Dataset entries
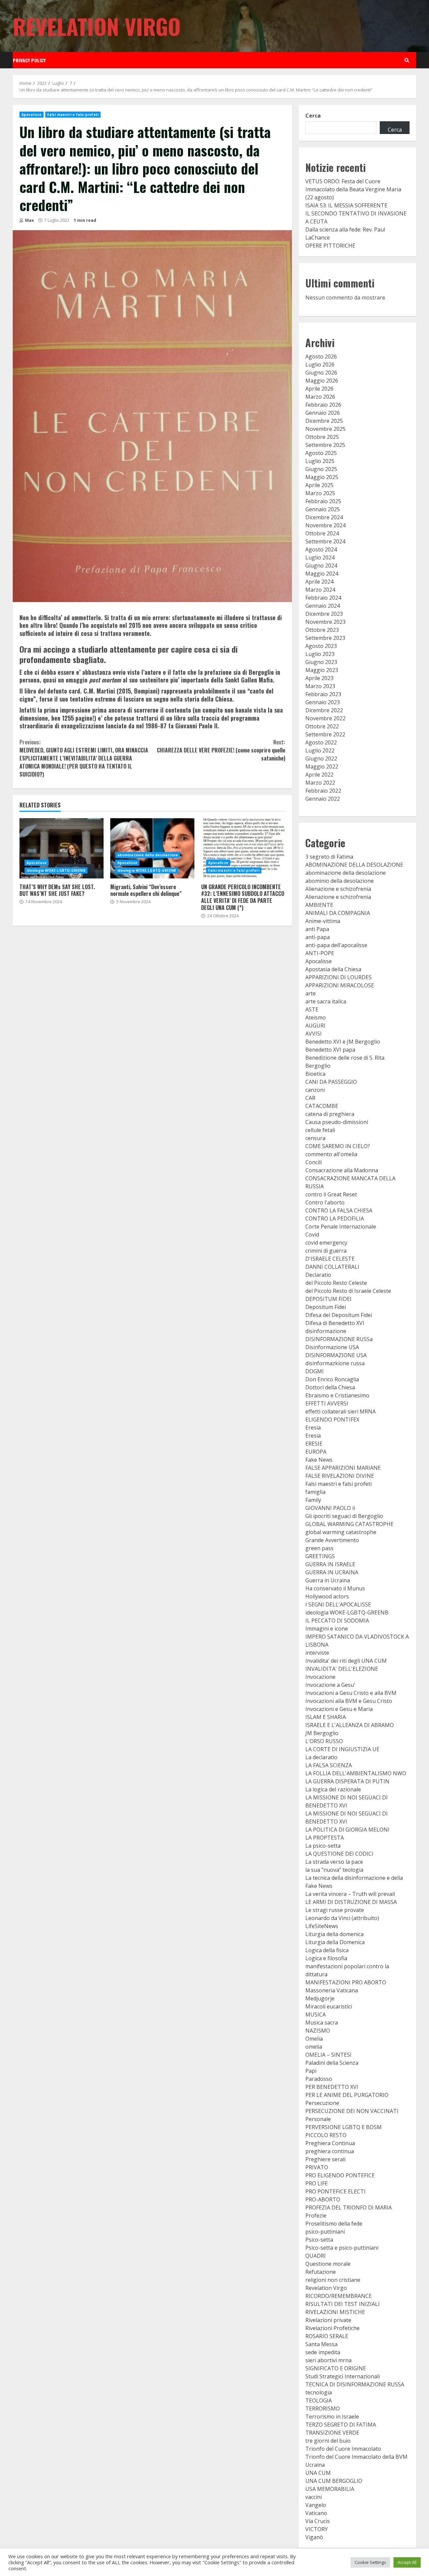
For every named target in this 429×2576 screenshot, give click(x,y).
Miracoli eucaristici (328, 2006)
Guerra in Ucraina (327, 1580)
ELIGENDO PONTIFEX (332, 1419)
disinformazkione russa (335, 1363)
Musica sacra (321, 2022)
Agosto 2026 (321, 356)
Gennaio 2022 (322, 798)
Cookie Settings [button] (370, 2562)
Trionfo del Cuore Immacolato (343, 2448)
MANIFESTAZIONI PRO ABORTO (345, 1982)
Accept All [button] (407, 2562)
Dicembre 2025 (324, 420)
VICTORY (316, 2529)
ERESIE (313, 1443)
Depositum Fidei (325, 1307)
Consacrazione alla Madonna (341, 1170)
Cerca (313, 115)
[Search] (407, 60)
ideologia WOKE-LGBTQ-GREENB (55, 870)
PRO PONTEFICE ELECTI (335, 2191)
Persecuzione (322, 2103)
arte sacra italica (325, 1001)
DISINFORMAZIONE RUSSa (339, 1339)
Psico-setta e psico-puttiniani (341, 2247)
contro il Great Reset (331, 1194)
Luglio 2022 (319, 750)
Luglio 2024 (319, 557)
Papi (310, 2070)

Work task
Everything from the line with "Consacrazione alla Madonna (341, 1170)" to the end of the listing above needs to be duplicated exactly, both end lines included, with nothing more.

Completed task
Consacrazione alla Madonna (341, 1170)
Cerca (313, 115)
[Search] (407, 60)
ideologia WOKE-LGBTQ-GREENB (55, 870)
PRO PONTEFICE ELECTI (335, 2191)
Persecuzione (322, 2103)
arte sacra italica (325, 1001)
DISINFORMAZIONE RUSSa (339, 1339)
Psico-setta e psico-puttiniani (341, 2247)
contro il Great Reset (331, 1194)
Luglio 2022 (319, 750)
Luglio 2024 (319, 557)
Papi (310, 2070)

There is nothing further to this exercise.